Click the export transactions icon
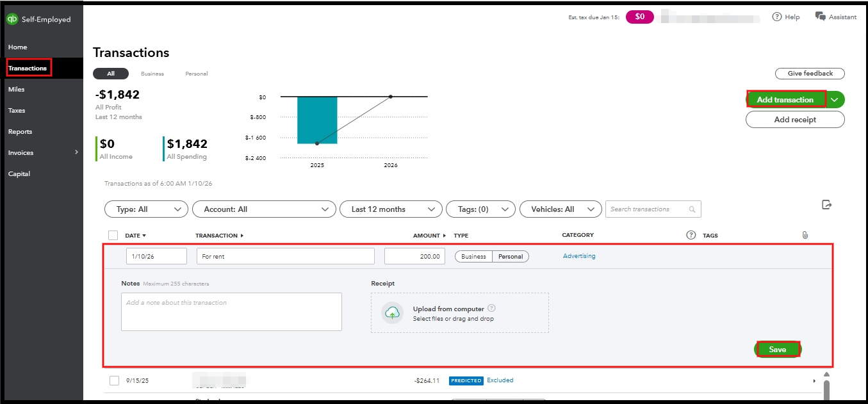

◆ ◆ ◆ ◆ ◆ ◆ ◆

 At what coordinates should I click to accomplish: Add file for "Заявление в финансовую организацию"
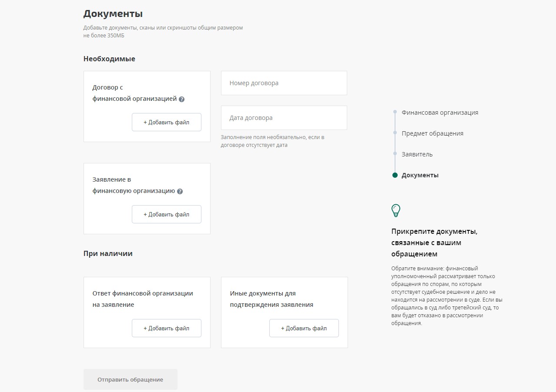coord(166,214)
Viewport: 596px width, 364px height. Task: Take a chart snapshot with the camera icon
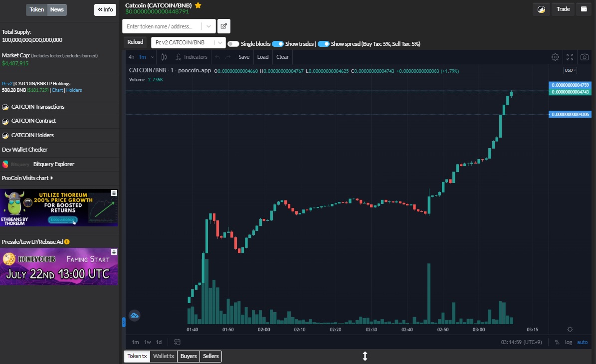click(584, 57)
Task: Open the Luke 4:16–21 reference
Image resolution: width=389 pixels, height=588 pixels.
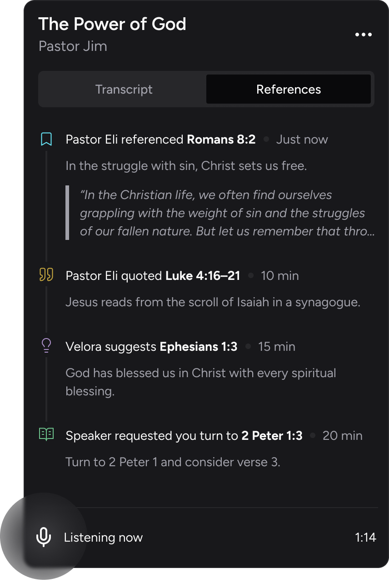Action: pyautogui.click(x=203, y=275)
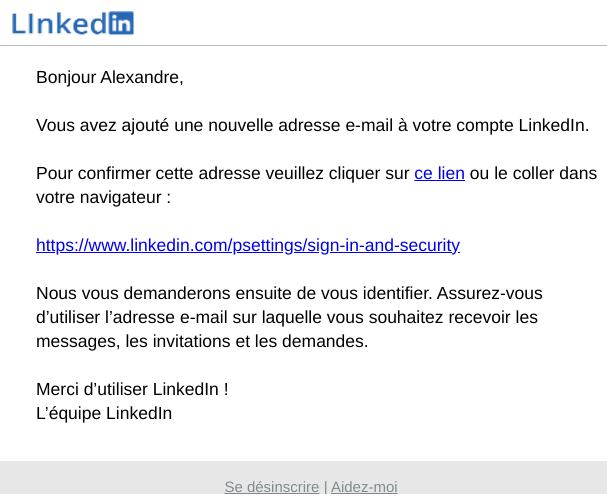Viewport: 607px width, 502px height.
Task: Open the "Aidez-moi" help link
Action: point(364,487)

◆ ◆ ◆ ◆ ◆ ◆ ◆

Find where the line with "At what coordinates" sits in the material above and where the line with "Task: Open the Luke 4:16–21 reference" sits. Set down exactly the lines from the first to the second, both included and nothing else, without pictures.

*RESPONSE AREA*.
 At what coordinates should I click to accomplish: Add file for "Заявление в финансовую организацию"
coord(166,214)
Viewport: 596px width, 364px height. Task: Take a chart snapshot with the camera icon
click(584, 57)
Task: Open the Luke 4:16–21 reference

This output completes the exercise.